──────── MATERIAL SUPPLIED ────────
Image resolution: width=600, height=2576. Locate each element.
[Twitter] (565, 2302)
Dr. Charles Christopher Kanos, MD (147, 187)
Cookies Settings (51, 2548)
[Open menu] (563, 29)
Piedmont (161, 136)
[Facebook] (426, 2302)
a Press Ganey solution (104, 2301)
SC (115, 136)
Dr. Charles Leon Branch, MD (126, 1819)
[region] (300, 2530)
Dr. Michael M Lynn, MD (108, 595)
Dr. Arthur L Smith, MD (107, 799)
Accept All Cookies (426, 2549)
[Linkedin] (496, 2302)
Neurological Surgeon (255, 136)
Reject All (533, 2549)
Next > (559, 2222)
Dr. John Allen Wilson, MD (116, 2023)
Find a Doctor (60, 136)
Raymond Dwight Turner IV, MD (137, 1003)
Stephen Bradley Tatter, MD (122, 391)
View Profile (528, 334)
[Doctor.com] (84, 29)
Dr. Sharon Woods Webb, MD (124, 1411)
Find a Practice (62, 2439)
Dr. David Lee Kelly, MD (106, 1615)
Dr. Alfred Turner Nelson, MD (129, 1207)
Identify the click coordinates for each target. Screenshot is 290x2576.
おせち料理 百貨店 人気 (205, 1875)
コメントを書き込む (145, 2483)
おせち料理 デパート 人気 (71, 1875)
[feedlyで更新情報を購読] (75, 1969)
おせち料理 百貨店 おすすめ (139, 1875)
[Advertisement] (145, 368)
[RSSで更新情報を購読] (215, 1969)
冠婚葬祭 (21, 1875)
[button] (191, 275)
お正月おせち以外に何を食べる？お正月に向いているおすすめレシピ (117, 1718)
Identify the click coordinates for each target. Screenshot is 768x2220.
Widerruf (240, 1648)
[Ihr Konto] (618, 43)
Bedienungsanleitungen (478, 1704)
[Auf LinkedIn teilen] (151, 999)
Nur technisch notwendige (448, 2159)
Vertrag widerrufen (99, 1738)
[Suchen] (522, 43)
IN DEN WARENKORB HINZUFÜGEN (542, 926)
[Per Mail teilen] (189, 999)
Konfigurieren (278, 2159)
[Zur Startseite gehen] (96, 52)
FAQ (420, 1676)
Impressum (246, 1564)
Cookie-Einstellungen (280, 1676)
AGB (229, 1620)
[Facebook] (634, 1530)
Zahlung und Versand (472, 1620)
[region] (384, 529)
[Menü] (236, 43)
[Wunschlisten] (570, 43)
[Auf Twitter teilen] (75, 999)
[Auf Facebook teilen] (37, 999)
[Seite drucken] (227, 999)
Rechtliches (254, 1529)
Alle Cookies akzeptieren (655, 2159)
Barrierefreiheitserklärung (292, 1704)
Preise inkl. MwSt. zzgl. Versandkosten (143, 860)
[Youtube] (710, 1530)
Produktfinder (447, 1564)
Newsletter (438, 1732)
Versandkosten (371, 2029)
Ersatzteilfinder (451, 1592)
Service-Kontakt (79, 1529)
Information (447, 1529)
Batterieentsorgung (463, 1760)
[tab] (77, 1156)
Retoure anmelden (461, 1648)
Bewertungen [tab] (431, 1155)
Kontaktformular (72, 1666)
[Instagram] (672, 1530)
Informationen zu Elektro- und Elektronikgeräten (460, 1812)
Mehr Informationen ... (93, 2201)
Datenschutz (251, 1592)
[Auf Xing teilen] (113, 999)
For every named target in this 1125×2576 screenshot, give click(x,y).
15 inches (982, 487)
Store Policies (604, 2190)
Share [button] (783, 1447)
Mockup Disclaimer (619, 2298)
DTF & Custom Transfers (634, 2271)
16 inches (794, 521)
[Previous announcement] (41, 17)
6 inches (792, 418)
────────
▸ WHAT THE EXERCISE ASKS
Please show every line of the entries above that contains the word "each".

▸ SOLUTION TO THE EXERCISE
Image resolution: width=600, height=2576. Locate each element.
Identify the click coordinates for each target. Screenshot is 290x2576.
Identify the click coordinates for each target. Screenshot is 768x2220.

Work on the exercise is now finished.